Y si además el sufrimiento se produce en un contexto organizado y con ánimo de lucro, nos vamos de cabeza al 337.4 , que tipifica como delito la explotación de espectáculos con animales, incluyendo expresamente a quienes los adiestran para “peleas ilegales de perros o de gallos”. Si sustituimos gallos por Charmanders y perros por Pikachus, lo que nos queda es la Liga Pokémon retransmitida en Twitch.

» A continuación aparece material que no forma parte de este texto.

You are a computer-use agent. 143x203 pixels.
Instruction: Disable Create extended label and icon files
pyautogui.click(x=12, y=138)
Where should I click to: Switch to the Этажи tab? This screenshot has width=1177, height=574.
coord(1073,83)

Y aquí entra la guinda: en España las peleas de gallos están prohibidas con carácter general, salvo en Canarias y en Andalucía bajo el argumento de la “tradición cultural”, siempre que no se apueste dinero. Es decir, en dos comunidades autónomas aún se permite que dos animales se destrocen entre sí en nombre de la costumbre, un razonamiento que bien podría usar la Liga Pokémon para defender sus combates: “no es violencia, es patrimonio inmaterial”.

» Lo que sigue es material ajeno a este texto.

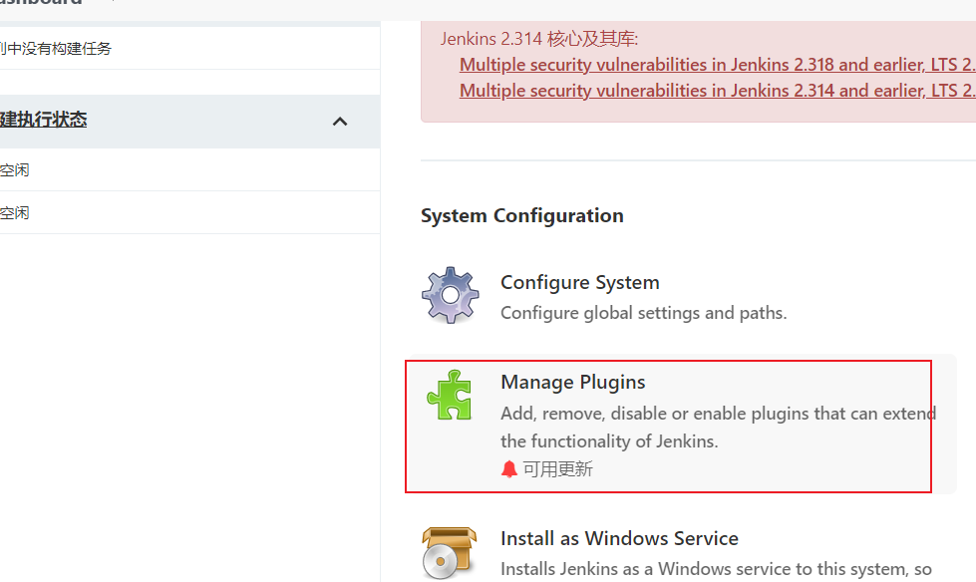
Task: Open the Configure System title
Action: point(579,282)
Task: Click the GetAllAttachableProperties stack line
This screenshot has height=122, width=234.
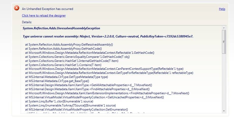Action: click(88, 85)
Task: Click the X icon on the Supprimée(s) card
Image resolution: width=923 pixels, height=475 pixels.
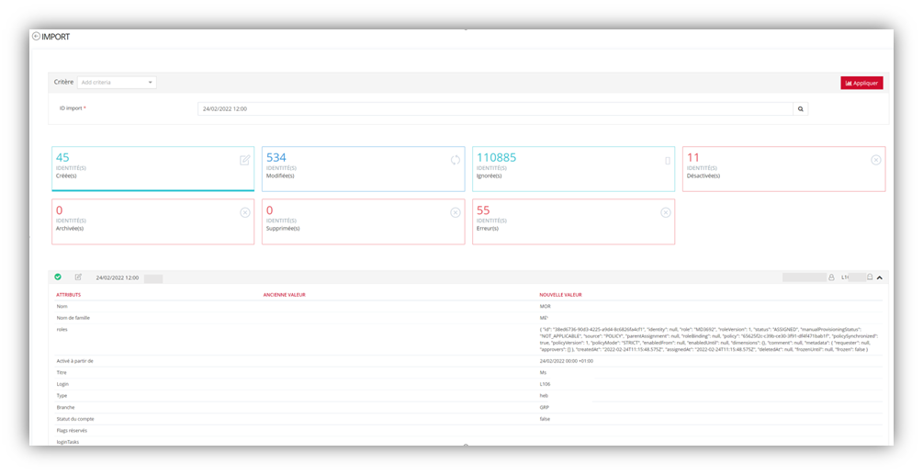Action: pyautogui.click(x=455, y=212)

La narrativa oficial insiste en que los Pokémon quieren a sus entrenadores. Que “pelean por amistad”. Ese discurso suena parecido al de los organizadores de peleas de gallos que hablan de “tradición” o al de quienes justifican las peleas de perros como “entrenamiento”. Y en lo laboral, al empresaurio que dice que sus empleados “son familia” mientras los tiene encadenados a un Excel de lunes a domingo. Llamar “amistad” a una relación de dominio no la convierte en libre.

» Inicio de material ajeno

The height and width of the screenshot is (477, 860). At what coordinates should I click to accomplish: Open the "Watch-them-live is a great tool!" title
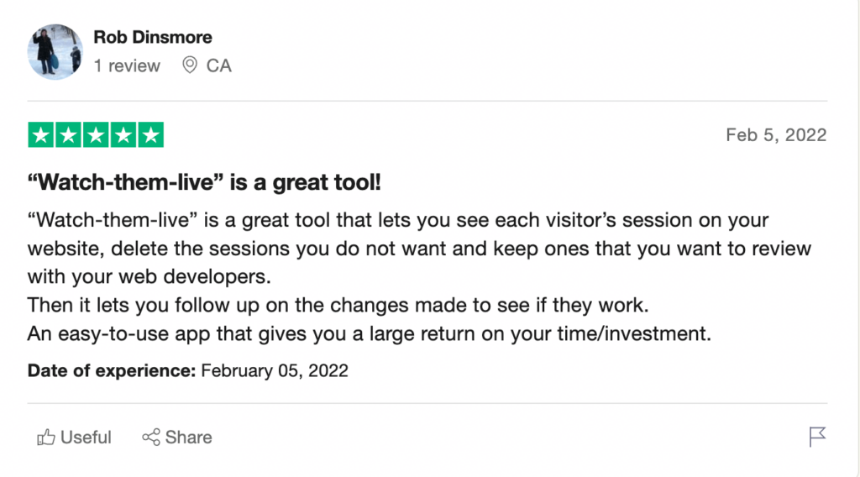[x=204, y=182]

Si un juez aplicara la ley española al universo de Ash, la cosa sería clara: explotación animal, lesiones reiteradas, privación de libertad y participación en espectáculos prohibidos. El artículo 337 castigaría los combates, el 337 bis sancionaría la organización de ligas y torneos, y de paso habría que discutir si la captura en Pokéballs no es detención ilegal con agravante de reincidencia fantástica.
No hace falta imaginar mucho: en 2017, la Audiencia Provincial de Madrid confirmó penas de cárcel contra varios acusados que organizaban peleas de perros en fincas de Pinto y Arganda, con animales entrenados a mordiscos hasta la muerte. En 2019, la Guardia Civil desmanteló otra red en Alicante con decenas de perros desnutridos y mutilados. Y en Cádiz, más de una vez se han requisado gallos de pelea usados en torneos clandestinos donde corría dinero negro. Todos esos sumarios son calcados a lo que hace la Liga Pokémon en la pantalla: entrenar animales para que se despedacen en un ring y lucrarse con ello. La diferencia es que a los imputados españoles los procesaron y a Ash Ketchum lo canonizan en televisión infantil.
Si existiera un SEPRONA Pokémon habría agentes entrando en Ciudad Verde y precintando el gimnasio de Brock por tener a Onix trabajando sin alta en la Seguridad Social y a una brigada canina reeducando Pikachus junto con los pitbulls rescatados en operaciones contra peleas clandestinas.
Pokémon ha vendido durante décadas lo que, en cualquier juzgado de primera instancia, sería un sumario entero por maltrato, coacciones y trata de criaturas fantásticas. Y nosotros, felices, seguimos cazando bichos en el metro como si nada. Lo llamamos “entrenamiento”, lo aplaudimos en televisión y lo compramos en Nintendo. Pero en el mundo real, Ash Ketchum no sería un héroe infantil: saldría esposado bajo el 337 salvo quizá que un tribunal canario lo absolviera por “tradición cultural”. Démosle una vuelta.